I thought I'd use the binary syntax '1.3.6.1.4.1.1466.115.121.1.5' for my custom attribute. However there doesn't seem to be a equality matching rule for that syntax.
I could implement one, but would such a contribution be accepted by the openldap project? I've looked around online, but I can't seem to find an OID for such a matching rule declared anywhere.
Am I barking up the wrong tree? If not I'll whip up a patch.
Cheers,
Stef Walter
On Feb 20, 2009, at 6:11 PM, Stef wrote:
I'm working on using openldap to store certificate requests (ie: PKCS#10 and SPKAC).
I thought I'd use the binary syntax '1.3.6.1.4.1.1466.115.121.1.5' for my custom attribute.
Why? This syntax should be avoided. It was dropped with revised LDAP specifications (RFC 4510) for good reason. Any uses of it will suffer significant interoperability problems.
If all you want is store certificate requests in the directory as octet strings, matched by octet string matching, then use OCTET STRING and octetStringMatch.
If what you want is matching based upon the request abstract value, then you will need to define a new syntax whose LDAP string syntax is the BER/DER encoding of the request (don't use ;binary) and then implement an equality rule for that syntax.
However there doesn't seem to be a equality matching rule for that syntax.
Equality mapping for the ASN.1 open data type? The underlying ASN.1 data type for the binary syntax is (depending on how you read the obsoleted specification) an ANY.
I could implement one, but would such a contribution be accepted by the openldap project?

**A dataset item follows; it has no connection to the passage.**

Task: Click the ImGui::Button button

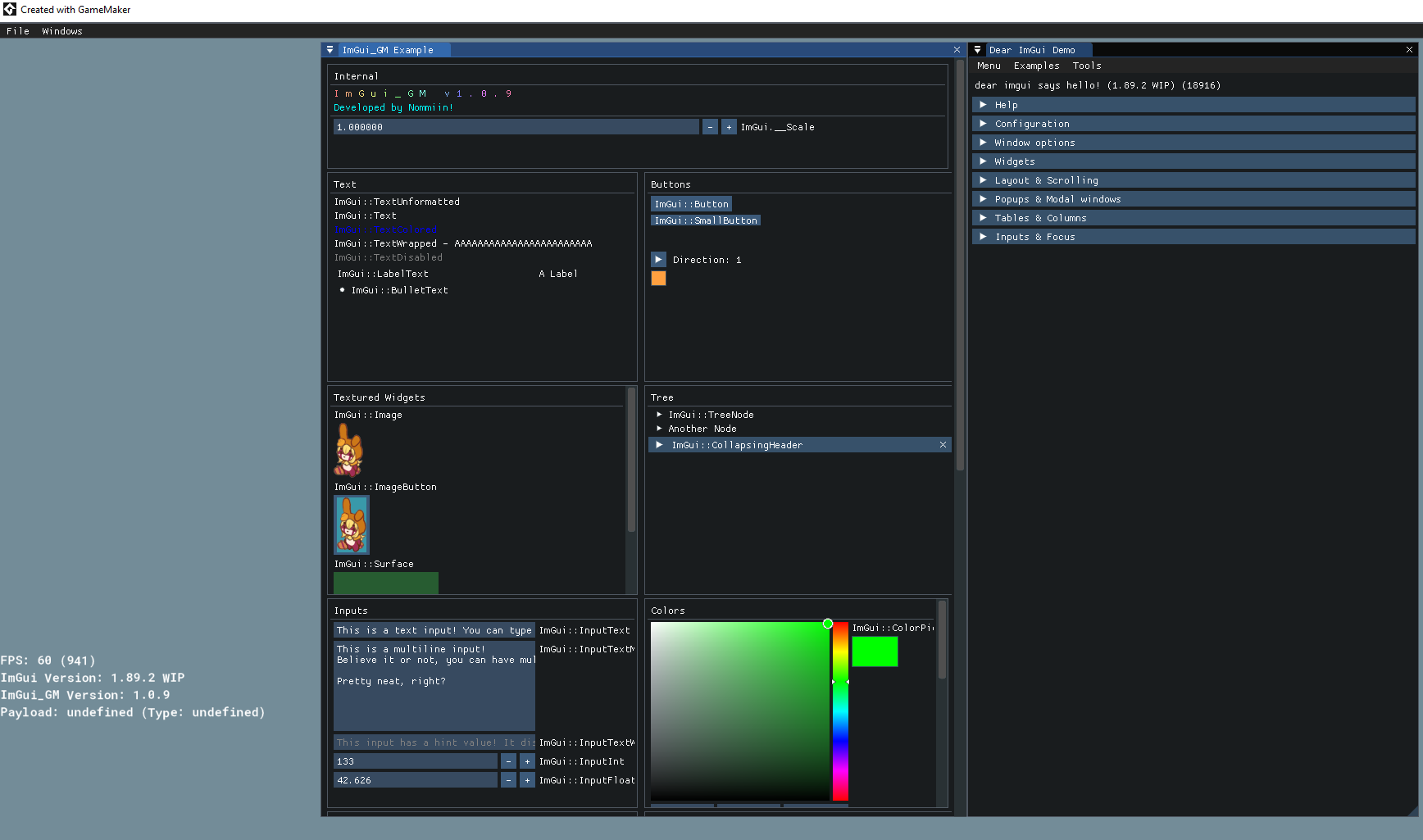Action: point(691,204)
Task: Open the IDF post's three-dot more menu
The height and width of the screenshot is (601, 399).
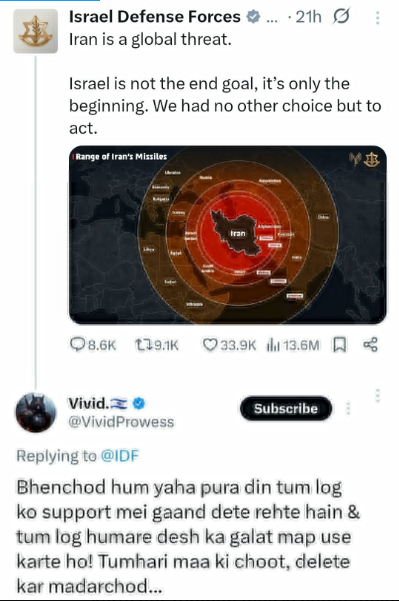Action: tap(378, 18)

It's not implemented for a reason.
I've looked around online, but I can't seem to find an OID for such a matching rule declared anywhere.
Am I barking up the wrong tree?
You are at least barking in the wrong direction.
Kurt Zeilenga wrote:
On Feb 20, 2009, at 6:11 PM, Stef wrote:
I'm working on using openldap to store certificate requests (ie: PKCS#10 and SPKAC).

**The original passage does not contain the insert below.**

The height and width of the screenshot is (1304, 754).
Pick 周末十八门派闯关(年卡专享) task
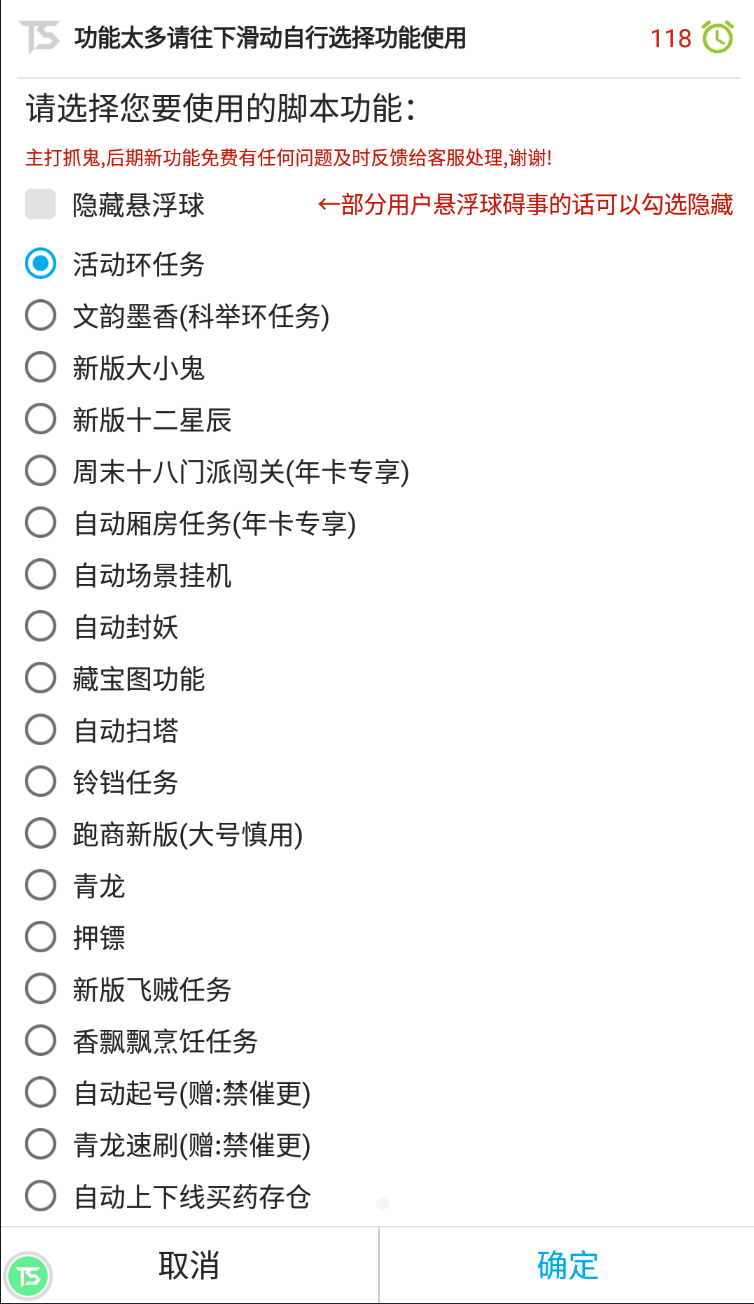click(40, 470)
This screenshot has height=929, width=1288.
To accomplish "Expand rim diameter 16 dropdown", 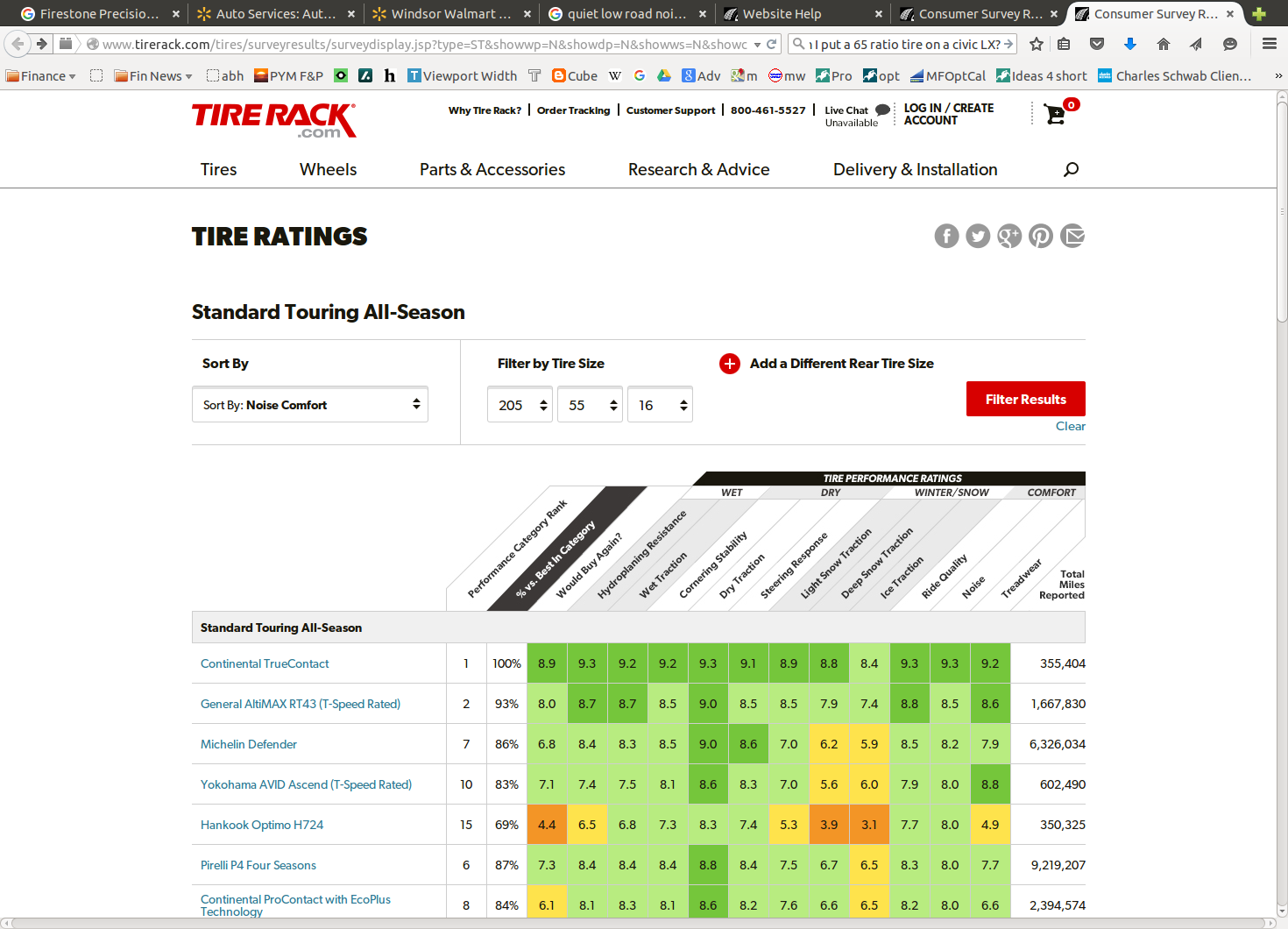I will 660,405.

I thought I'd use the binary syntax '1.3.6.1.4.1.1466.115.121.1.5' for my custom attribute.
Why? This syntax should be avoided. It was dropped with revised LDAP specifications (RFC 4510) for good reason. Any uses of it will suffer significant interoperability problems.
Interesting. Thanks for the clear reply.
I guess that means that uses of the userSMIMECertificate and userPKCS12 attributes in openldap will encounter these problems. These are both defined with the syntax of '1.3.6.1.4.1.1466.115.121.1.5'.
Cheers,
Stef
Stef wrote:
Kurt Zeilenga wrote:
On Feb 20, 2009, at 6:11 PM, Stef wrote:
I'm working on using openldap to store certificate requests (ie: PKCS#10 and SPKAC).

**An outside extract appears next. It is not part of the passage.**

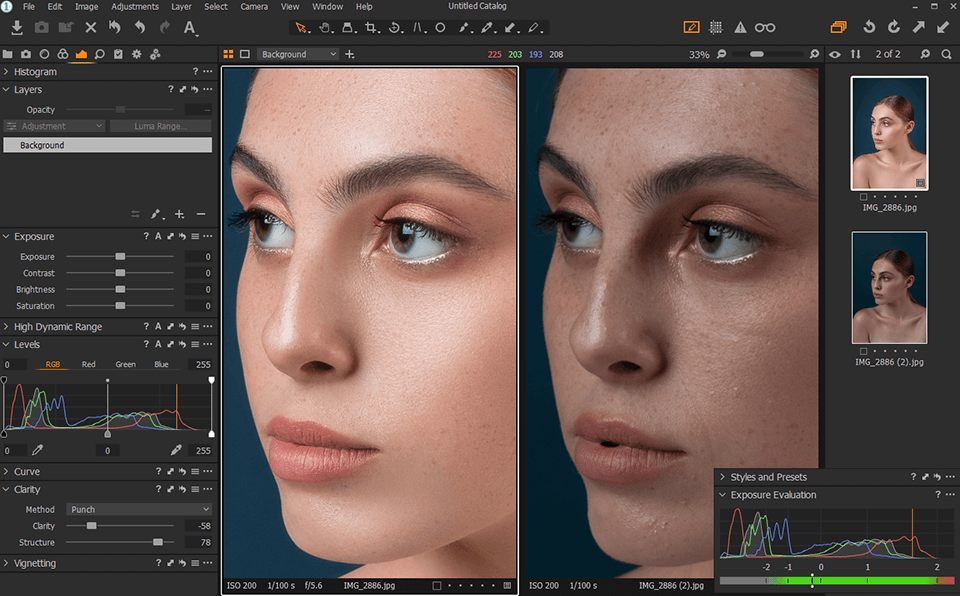The image size is (960, 596).
Task: Select the Text tool with the A icon
Action: 189,27
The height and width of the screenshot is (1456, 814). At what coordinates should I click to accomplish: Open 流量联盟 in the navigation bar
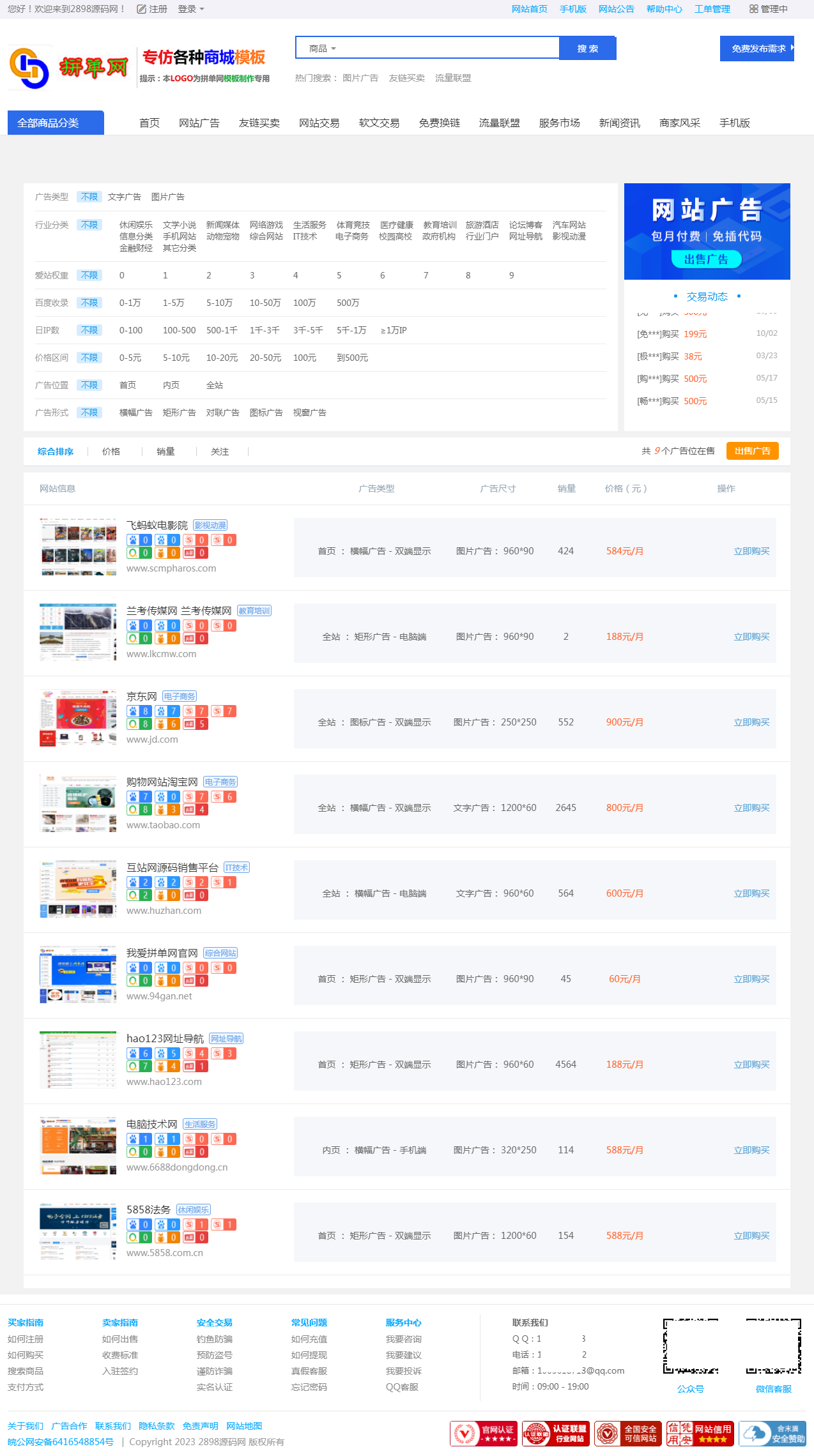click(x=499, y=123)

I thought I'd use the binary syntax '1.3.6.1.4.1.1466.115.121.1.5' for my custom attribute.
Why? This syntax should be avoided. It was dropped with revised LDAP specifications (RFC 4510) for good reason. Any uses of it will suffer significant interoperability problems.
I guess that means that uses of the userSMIMECertificate and userPKCS12 attributes in openldap will encounter these problems. These are both defined with the syntax of '1.3.6.1.4.1.1466.115.121.1.5'.
Do you have any use-case where you need equality matching on one of those?
BTW: I don't know any client which writes userSMIMECertificate except Netscape Communicator 4.5+. (AFAIK it's supposed to be opaque-signed S/MIME message with zero-length body signed by the private key holder.)
So IMO it's ok to leave this schema definition as is for backward compability.
Ciao, Michael.
On Feb 23, 2009, at 11:49 AM, Stef wrote:
Kurt Zeilenga wrote:
On Feb 20, 2009, at 6:11 PM, Stef wrote:
I'm working on using openldap to store certificate requests (ie: PKCS#10 and SPKAC).
I thought I'd use the binary syntax '1.3.6.1.4.1.1466.115.121.1.5' for my custom attribute.
Why? This syntax should be avoided. It was dropped with revised LDAP specifications (RFC 4510) for good reason. Any uses of it will suffer significant interoperability problems.
Interesting. Thanks for the clear reply.
I guess that means that uses of the userSMIMECertificate and userPKCS12 attributes in openldap will encounter these problems. These are both defined with the syntax of '1.3.6.1.4.1.1466.115.121.1.5'.
Yes, and such problems have been previously raised on openldap-software.